▼トランプ氏が米大統領に復帰して2カ月になる。この間の言動は世界的に物議を醸す内容が多く、日本のマスコミは"トランプ砲"と名付けて報道する。名指しで批判する場合の破壊力は圧倒的で認識が間違っていても反論の余地を与えないから困りものだ。
▼特に懸念されているのは、気候変動対策の国際枠組みである「パリ協定」からの離脱だろう。第1次政権でも離脱を表明したが、バイデン前政権に代わって復帰を決め、実質的な影響はなかった。今回は表明から1年で正式離脱となるので逃れられない。

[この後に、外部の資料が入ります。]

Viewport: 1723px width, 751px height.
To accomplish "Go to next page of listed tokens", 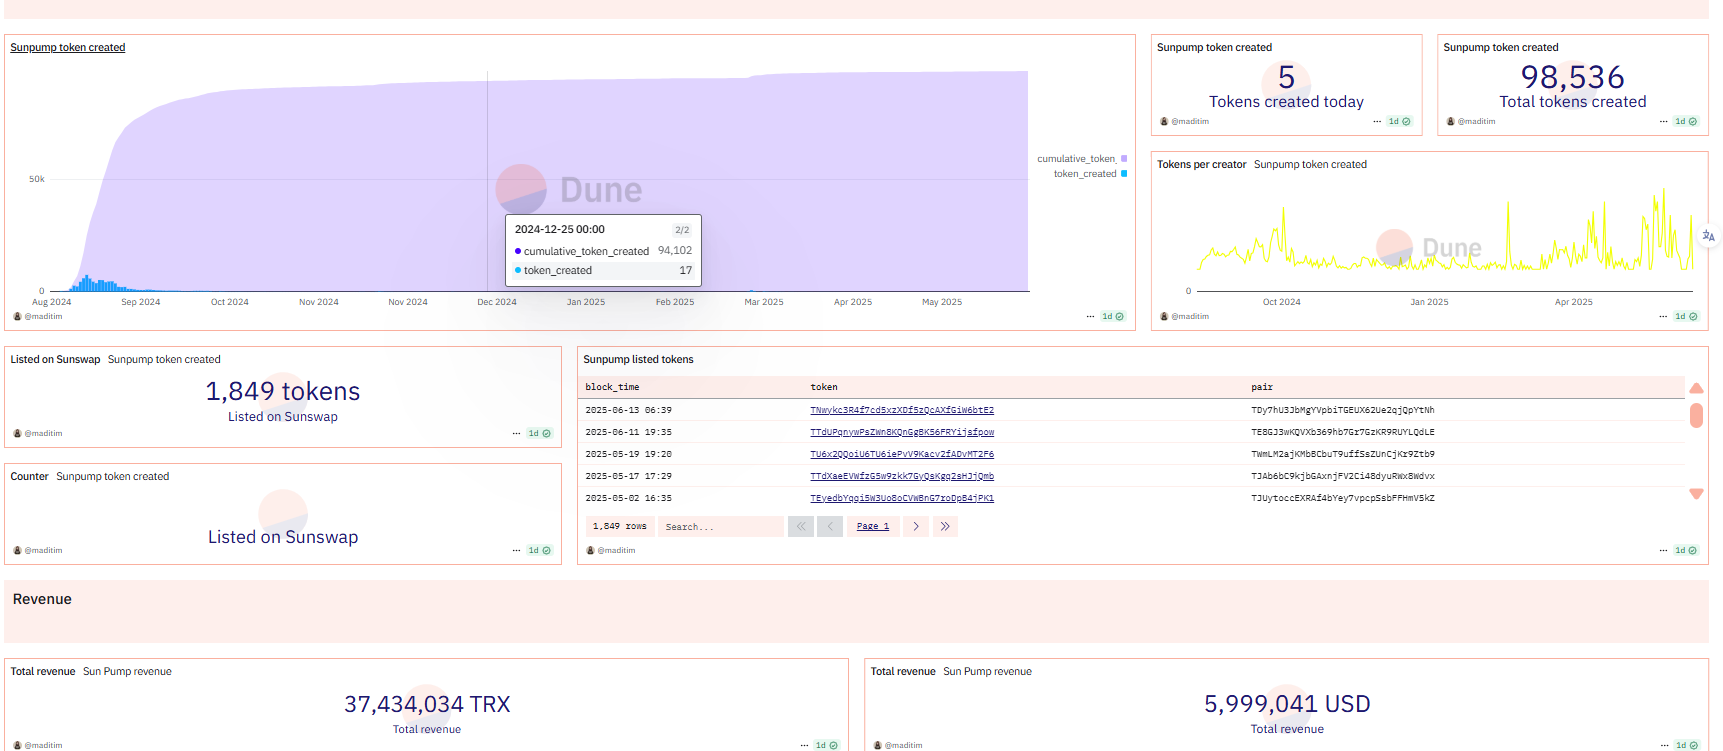I will pos(915,526).
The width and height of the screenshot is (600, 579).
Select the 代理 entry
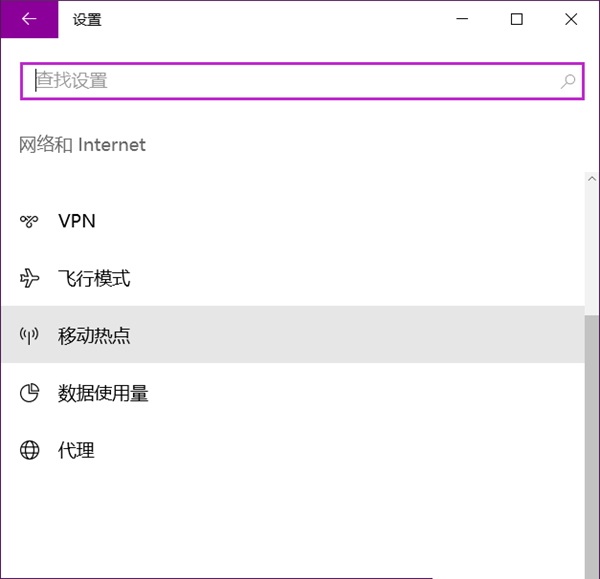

▼米国は世界2位の温室効果ガス排出国であり、しかも大統領自ら化石資源を「掘りまくれ」とあおる。国際協調を図って進められる温暖化対策の後退は確実な情勢だ。温室効果ガスの排出量増加だけでなく、温暖化に起因する災害の頻発激甚化が心配だ。
▼ただ、振り幅が極端なほど反動も大きいもの。マイナス面の影響表面化に加え、米国第一主義の影響回避に各国も連携を強めるはず。投げかけられる難題への対応を通じ、次の段階へ進む道が開けると信じている。